A Place in the Sun

   

 このスポーツ用品店は、以前晴子と来たところだった。事前に聞いていたけれど、隣にいるのが流川であることが不思議に感じた。流川もあの店長から買っていたのか。
「あ、桜木くん」
 先に入った花道に店長が声をかけた。
「あれ…今日は彼女は一緒じゃないの?」
「お……おお…」
 一人と思われたのか、花道の後ろを確かめた。
「流川くん…いらっしゃい」
 少し離れていた流川が、首を軽く下げる。
 このとき流川は、「彼女」という単語にかなり引っかかっていた。
「…彼女って…」
「ああ、赤木くんの妹さんだよ」
 店長がとても愛想良く話す。流川は無表情のままだったが、花道の方がなぜだか焦った。
「テメー…マネージャーと付き合ってたのか」
「ち、ち、チガウ!」
 こんなに力一杯否定しなくても良かった、と自分で思う。
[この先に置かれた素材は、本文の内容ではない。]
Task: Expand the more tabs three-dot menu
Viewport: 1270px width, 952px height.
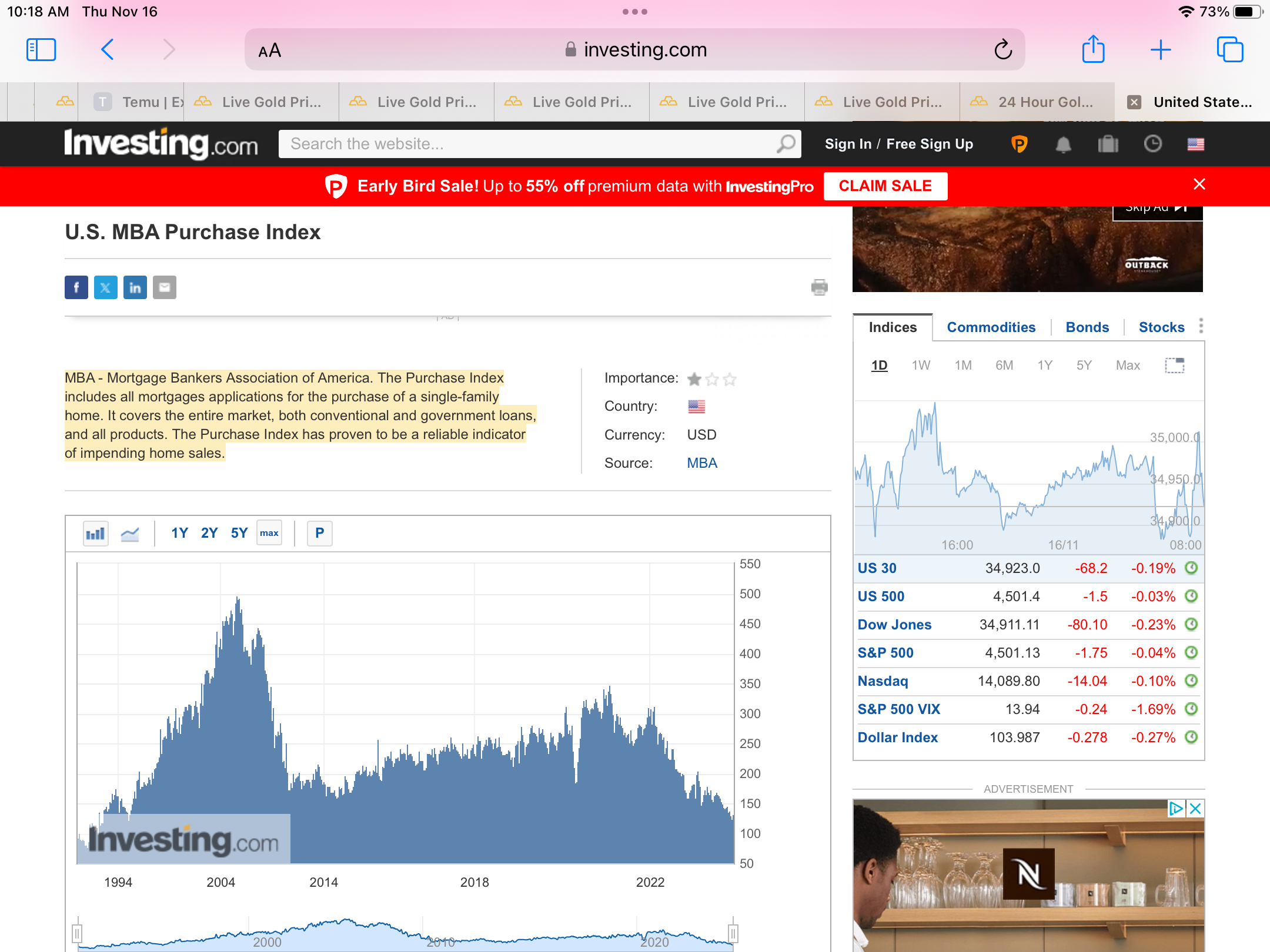Action: pos(1201,326)
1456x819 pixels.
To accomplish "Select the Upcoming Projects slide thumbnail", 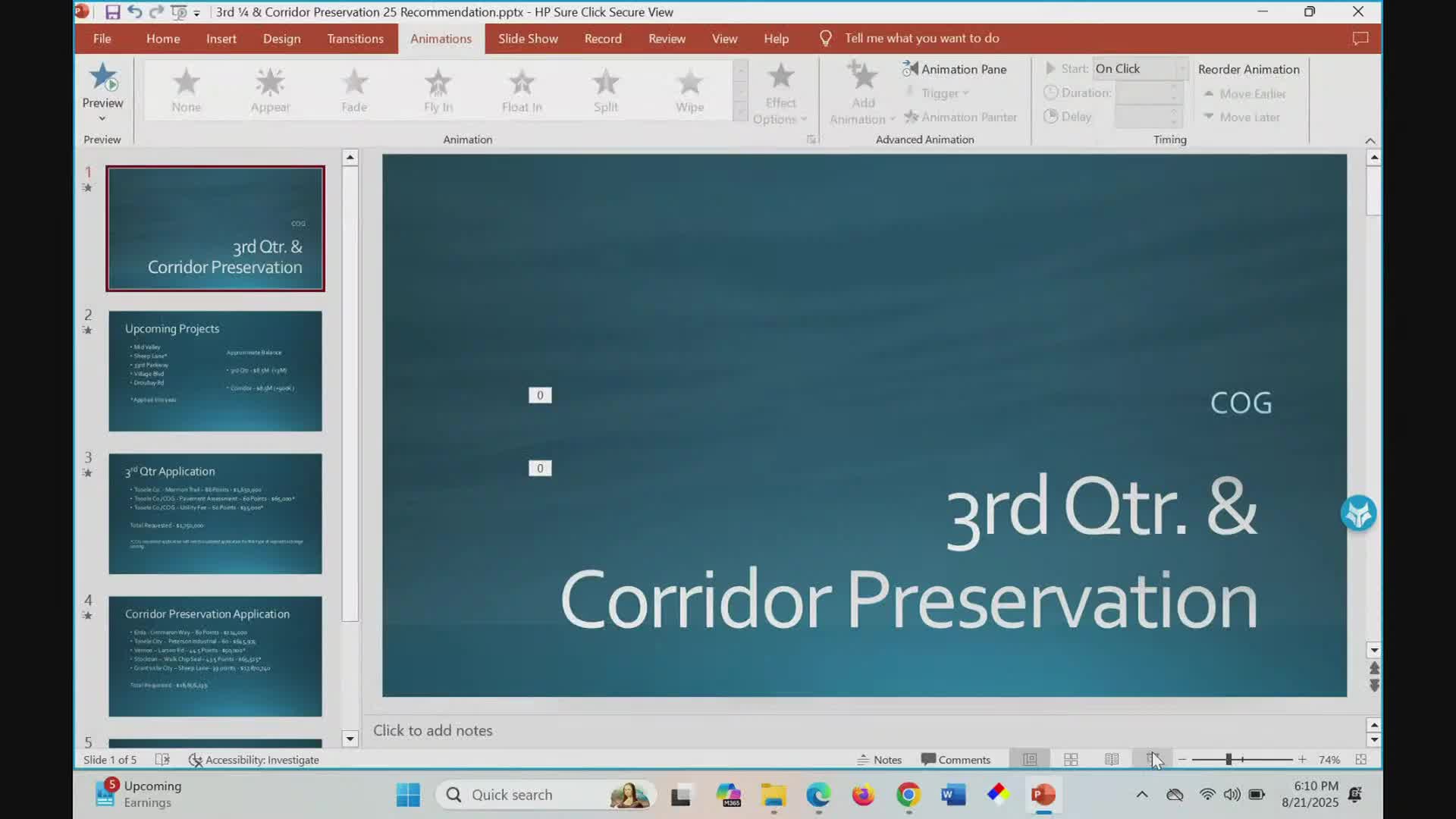I will (x=215, y=371).
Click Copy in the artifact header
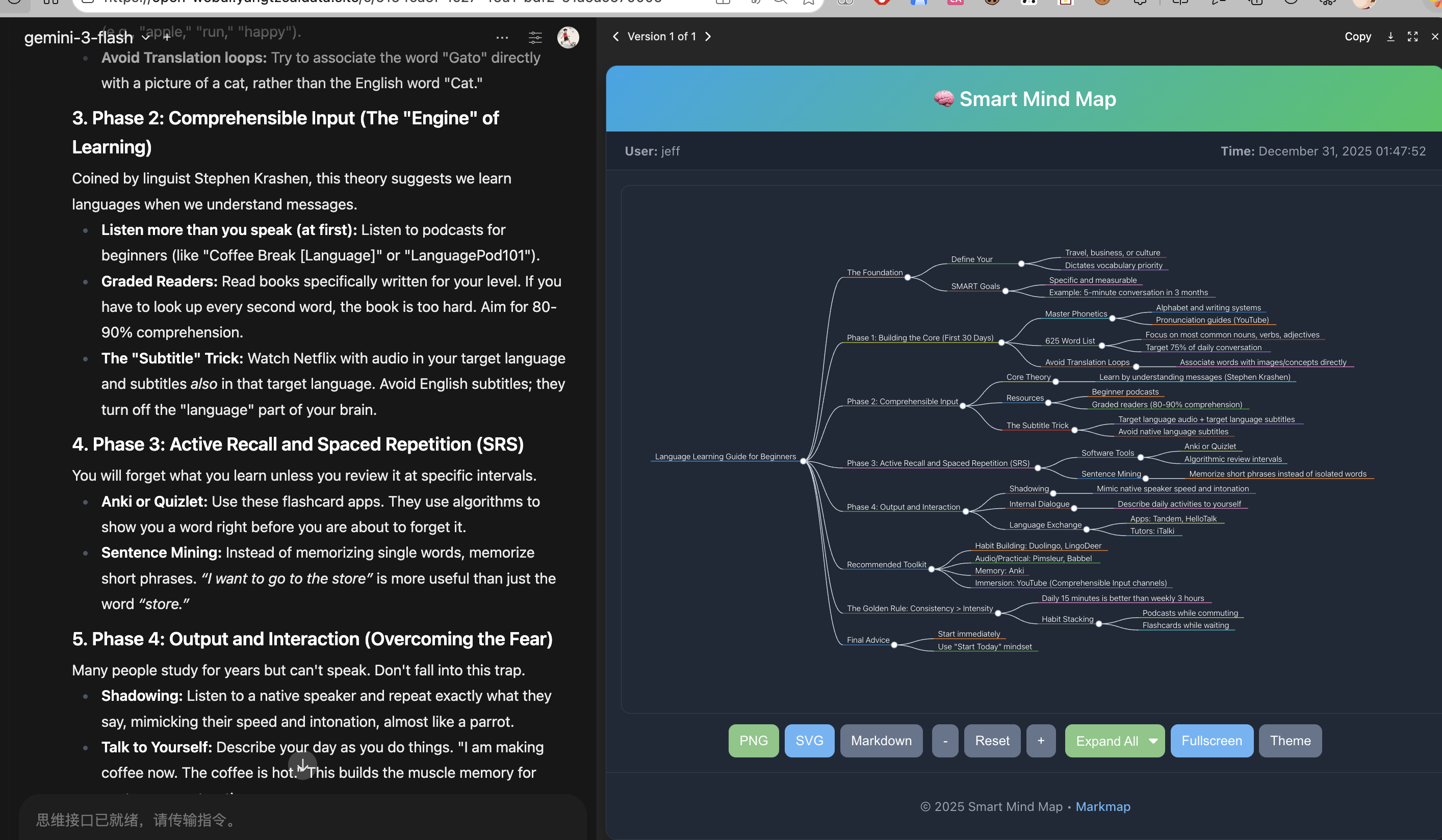 (x=1357, y=36)
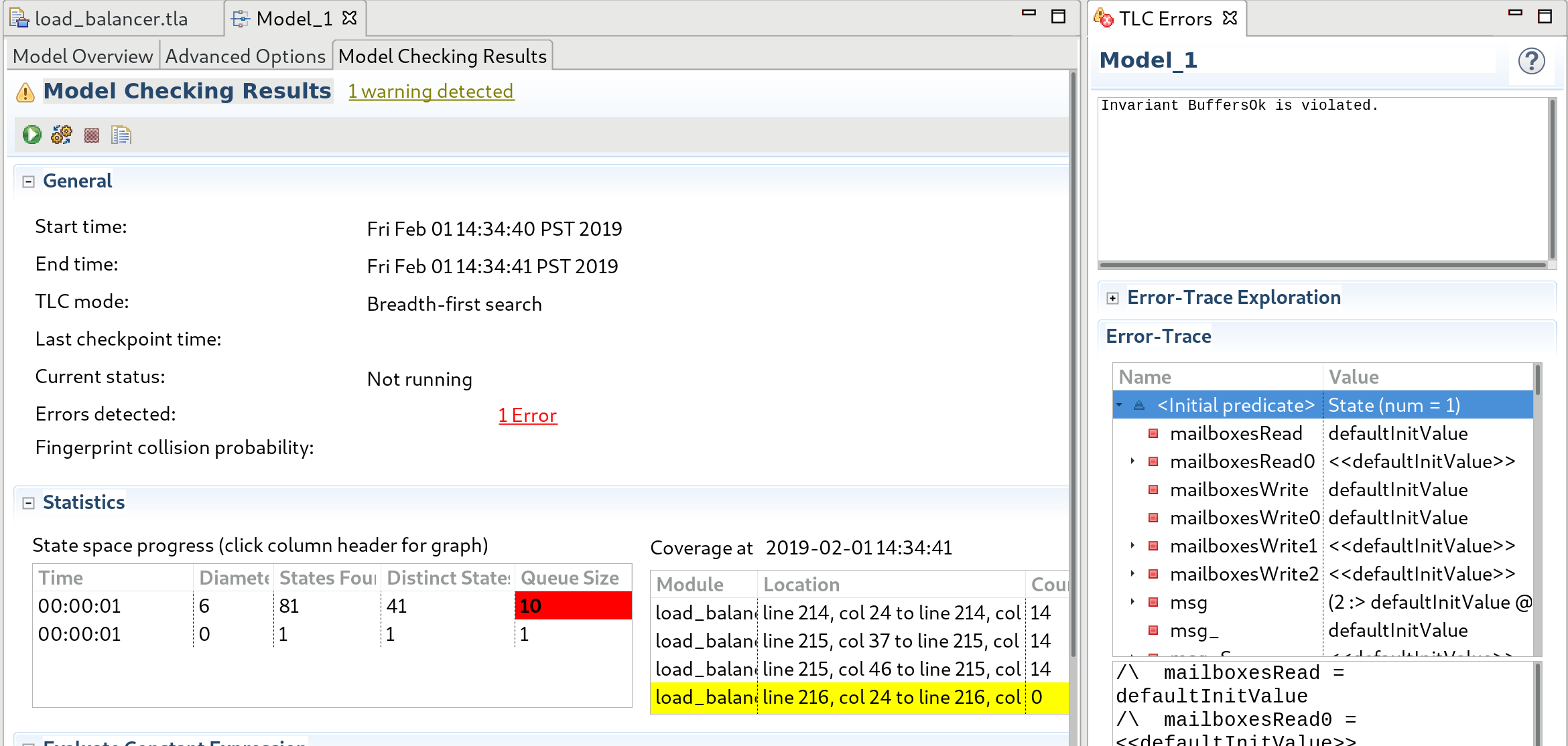Expand Error-Trace Exploration section
Viewport: 1568px width, 746px height.
[1113, 298]
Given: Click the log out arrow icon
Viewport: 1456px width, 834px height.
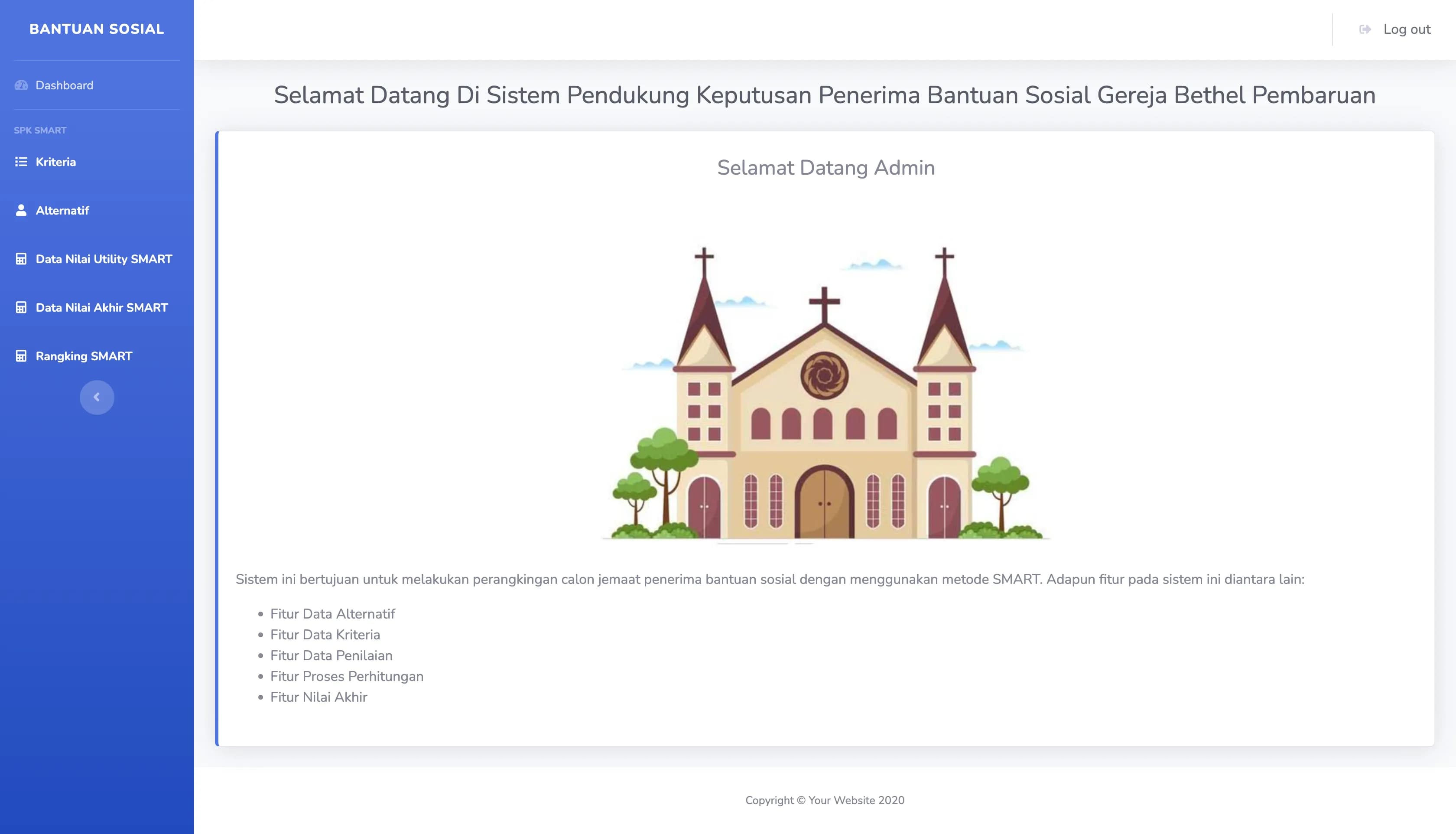Looking at the screenshot, I should coord(1365,29).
けれど、流川を想う晴子のために、誤解は解いておきたいと思った。
 流川は結局表情を変えないまま、店長と話を始めた。
 しばらく花道は店内をグルグル見て回った。けれど、流川の話はなかなか終わらなかった。
 なぜ靴を選ぶのにそんなに時間がかかるのか。デザインが気に入らないのか。何を見ているのか、花道は流川の隣のしゃがみ込んだ。
 流川はわざわざ試合用の靴下に履き替えていた。バッシュの幅や土踏まずの高さについて話し合い、インソールの相談をしているらしい。
「5本指の靴下も最近よく聞くね」
「……なるほど」
 流川の相づちが、花道にはわからなかった。
「…ルカワ?」
「……なんだ」
「オメー……いっつもそんな時間かけてンのか?」
 流川はバッシュから顔を上げた。
「…そー」
「……なんで?」
「バッシュで…ジャンプ力とか踏ん張りがチガウ」
「……そうなのか?」
「…靴下もな…出来る限りのことをしときたい」
 花道は、流川の淡々とした説明に衝撃を受けた。
 これまでたくさんの人が自分の裸足を注意してきた。困ることもないと思っていたけれど。
 そして、流川の地道な努力はこんなところにもあったのか、と秘訣を教えてもらった気がした。
「へ、へーーー。まあそりゃそーだよな! そうやってもオレの方が飛ぶもんな!」
 確かにジャンプ力はある。けれど、自分もその工夫でもっと飛べるようになるのだろうか。
「…どあほう…」
 やっと納得がいったらしいバッシュを購入した。花道は驚いた顔をなんとか元に戻そうと必死だった。

 流川の目的は、花道が感じたことそのままだった。
 きっと口で言っても素直に聞くとも思えない。先輩や同級生よりも、花道は自分の話を取り入れるだろうと考えた。自分への対抗心で。
 店を出て、流川は花道を振り返った。たぶんさっきの表情だと、近い内に花道は靴下を履く気がする。
「帰るか…」
 こうして一緒に買い物に来たことだけでも奇跡だと流川は思う。
「…ノド乾いた」
 むくれた顔をした花道が、流川を追い抜いた。
「おいルカワ…ファミレス行こうぜ」
「……ファミレス?」
 そんな提案が来るとは思わず、流川はすぐに動けなかった。
 喉が渇いたと言ったのに、結局電車に乗り、地元近くのファミレスに入った。
 週末の夕方はそれなりに混んでいたが、たまたま窓際のソファに座ることができた。
「な…なに飲む…」 
 花道は、突然言葉がうまくでなくなった。
 流川は黙ったままメニューを見ている。こうやって真正面から流川をじっと見たことがあまりない、と驚いたのだ。
「…テメーは?」
 ふと目線を自分に向けられて、花道は目が離せなくなった。
 夕方に近くなった日差しの中で、流川の瞳は思っていたよりも明るく、そして綺麗だった。
「あ……その…」
 結局、コーラとメロンソーダを頼み、流川は肘をついて窓の外を見た。視線の先には海が見える。特別な風景ではない。けれど、お互いに話題が思い浮かばず、視線を合わせないようにしていた。
 真っ黒いと思っていた流川の髪がツヤツヤと光っている。少し俯いた視線のせいか、長い睫毛がはっきりと見えた。
 世の中には、天は二物を与えず、に合わない人もいるものだ、と思う。
 あんなにもバスケットがうまくて、それだけでなく見た目も格好良い。
 花道は少しイライラしながらメロンソーダを飲み干した。
「桜木…」
「えっ!」
 ほとんど何も話さなかった流川が、コーラを飲み終わったあとに花道の方を向いた。
「ちょっと…海いかねぇ」
「お…おう…」
 ほとんど反射的に答えていた。なぜ頷いてしまったのだろう、とすぐに舌打ちした。